Attempts to save the life of a large shark that was stuck on a Yorkshire beach failed when the animal had to be put down after it was unable to free itself from shallow waters.
The 4.4m long basking shark was sighted trapped on Filey beach in North Yorkshire on Thursday evening. A large crowd which spotted the creature tried to help get it back in the water, before being aided by nearby medical professionals from the British Divers Marine Life Rescue (BDMLR) - the coastguard and local lifeboat teams.
Mighty effort to try & save the Basking Shark in Filey bay by the lads & lasses of the RNLI tonight. Sorry for the distraction at the end! pic.twitter.com/BrdM9DNJCI— Steve Denny (@StevieD131) July 23, 2020
Initially, they managed to return the shark to the water as the tide came back in, BDMLR said.
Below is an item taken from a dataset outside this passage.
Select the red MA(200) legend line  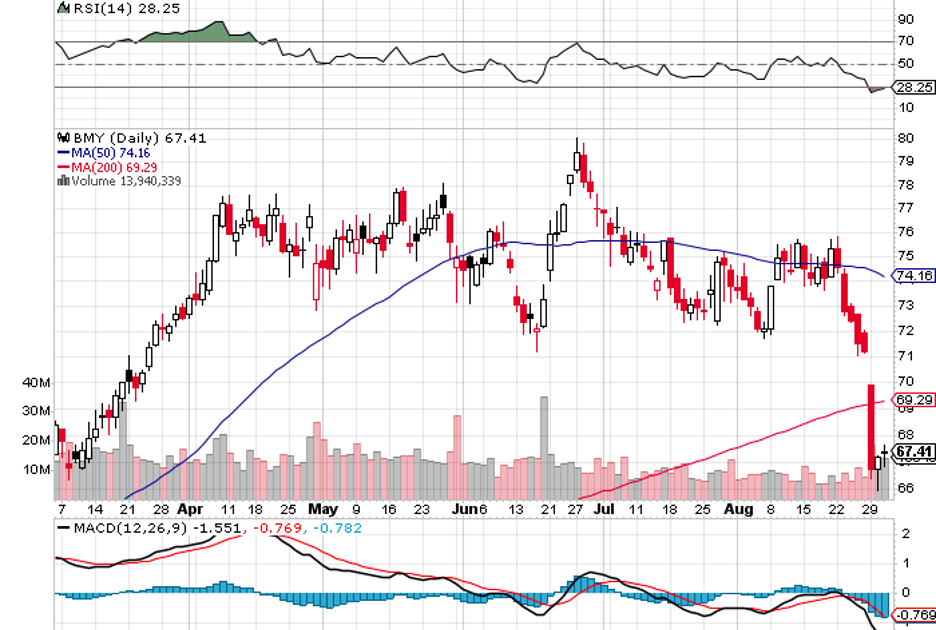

“Unfortunately, the shark appeared to be struggling as it was listing consistently over to its right-hand side and circling in the shallows, sometimes needing support from the rescuers”, the marine organisation said in a statement.
They said that the difficulty indicated that the creature may have been weak, unwell, and suffering from brain damage due to its beaching, they explained.
BDMLR added that a lack of oxygen passing through its gills while in shallow water may have explained its behaviour.
“Despite attempts to move it into deeper water the shark continued to head back to the beach where it restranded, and later in the evening was put to sleep by a vet due to the poor prognosis".
The charity said the shark was likely male and judging by its size and age would have been entering adulthood. Basking sharks are believed to have a possible lifespan of over 50 years.
According to BDMLR, sightings of Basking sharks in the North Sea are rare as they are most often seen off of the UK's west coast.
Basking sharks are the second-largest fish, after the whale shark, and can grow to more than 10m long. They are also listed as endangered by the International Union for the Conservation of Nature.
They are not a danger to humans as they only eat plankton — using their huge mouth and “rakers” in their gills to extract the food from the water.